Tessa Dare generally writes exceptionally good historical romance – light, funny, with well-researched components and ladies who both fit into and recognize the constraints of the time period. In the Girl Meets Duke series, readers have been following the BEST group of female friends I have ever had the pleasure to acquaint myself with. In the last book, Emma married the Duke of Ashbury (who was also an amazing character, but I digress). Emma is a lady with a living, and a stutter, and the main character of this book, Alex, is also a woman who is used to making her own way. She sets clocks for a living and is in a bookstore pursuing her favorite hobby, astronomy, when she meets the Bookshop Rake. While she attempts to forget him and their brief encounter, the paths collide again some time later. Of course, sparks fly, and the book is spent figuring out what these two must do in order to end up together. Penelope and Nicola, the last two in the Fearsome Four of Female Friends, are lovely support for Alex as she tries to get it together.

Hilarious and interesting details abound.

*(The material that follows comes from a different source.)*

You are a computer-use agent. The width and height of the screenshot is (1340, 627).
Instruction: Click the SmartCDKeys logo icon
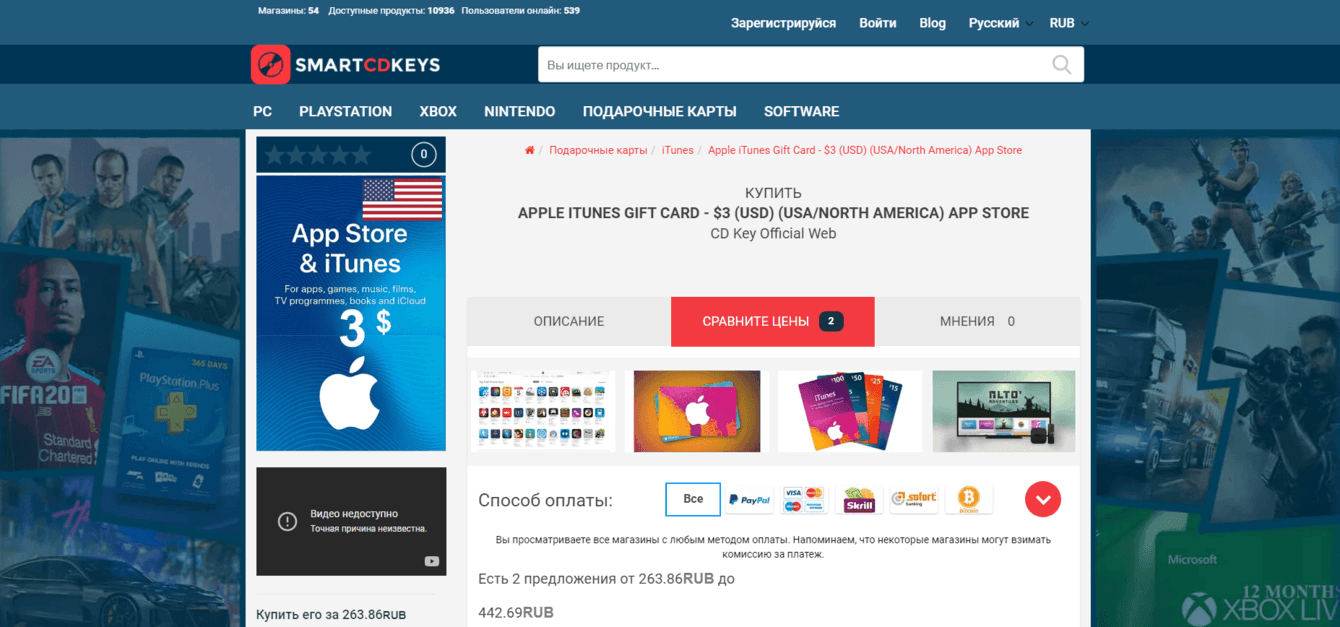tap(270, 65)
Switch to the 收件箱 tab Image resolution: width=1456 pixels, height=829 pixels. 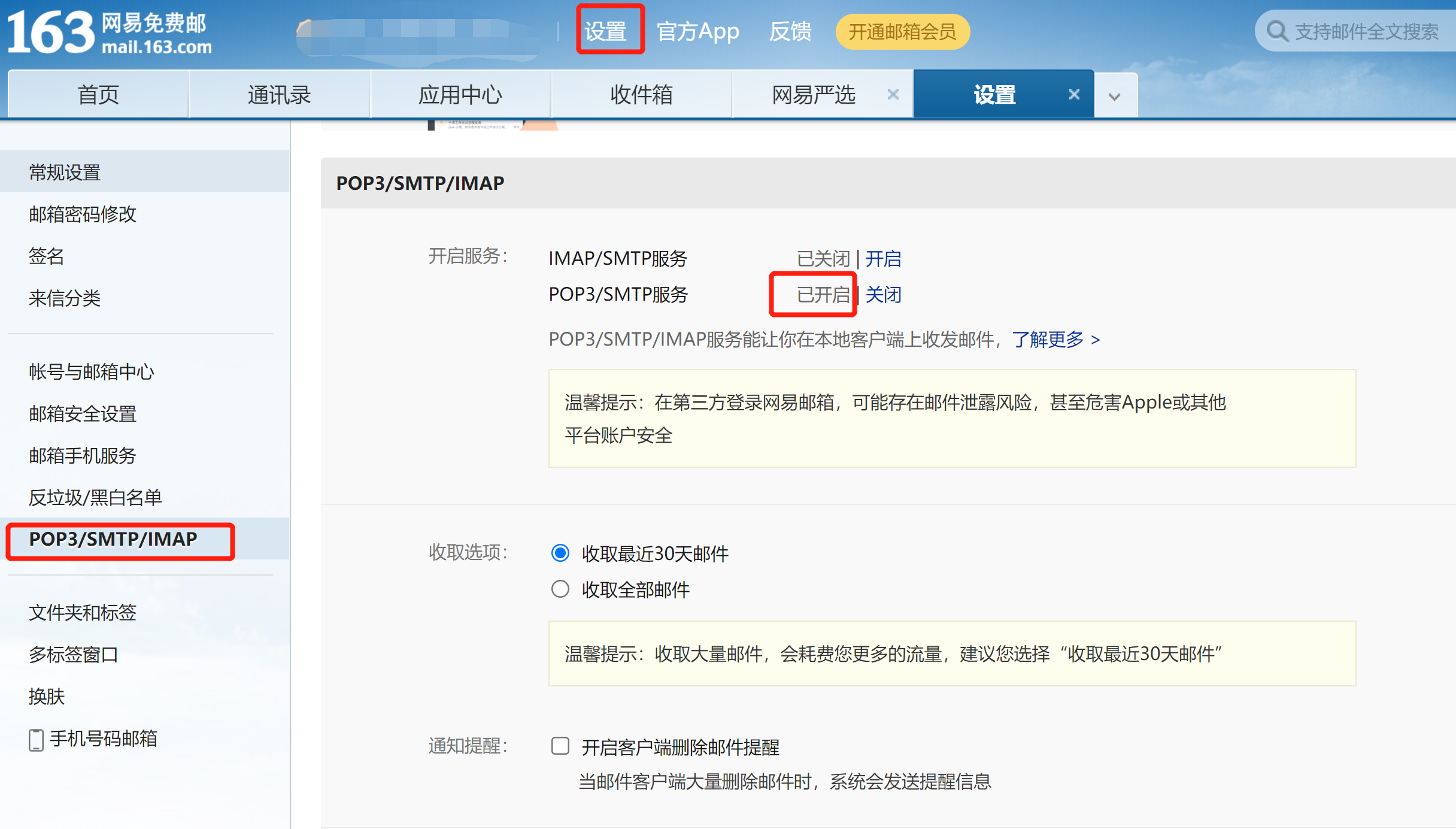tap(641, 95)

The hero is in charge of two possibly orphaned wards who do normal ward things like have a daily funeral for a doll – which the Duke, Chase, and Alex must attend, and instead of having class, they learn how to be pirates. Conveniently, Alex was raised on the high seas, so they do receive some expert training in that regard.

So – heartwarming womanly friendship is clutch. The fact that these women are outcasts who love each other conditionally – also clutch. Tessa Dare makes a deliberate choice, in this book as in the previous one, to have a male hero who must make himself deeply vulnerable in order to accept what our heroine offers him. While I preferred Ashbury as a hero (I thought he was funnier), there was something absolutely endearing about Alex’s hero Chase and his messy relationship with his wards and everyone else who happens to care about him. What sets this book apart is, after all, the relationships the characters have with each other, which are vivid, loving, and as complicated as real life. Throw in a pair that the reader knows is Meant To Be Together, and some spicy, spicy loving, and you’ve got a recipe for a compulsively readable romance.

My one question, which may make its way into the final copy of this book, is about astronomy. It plays no small role in this one, and I’d love a little note at the end with some information about astronomy during the time period and what about the events in the book are real and which are imagined. It seems clear Tessa Dare did her research in this regard and I’d love to know more about it!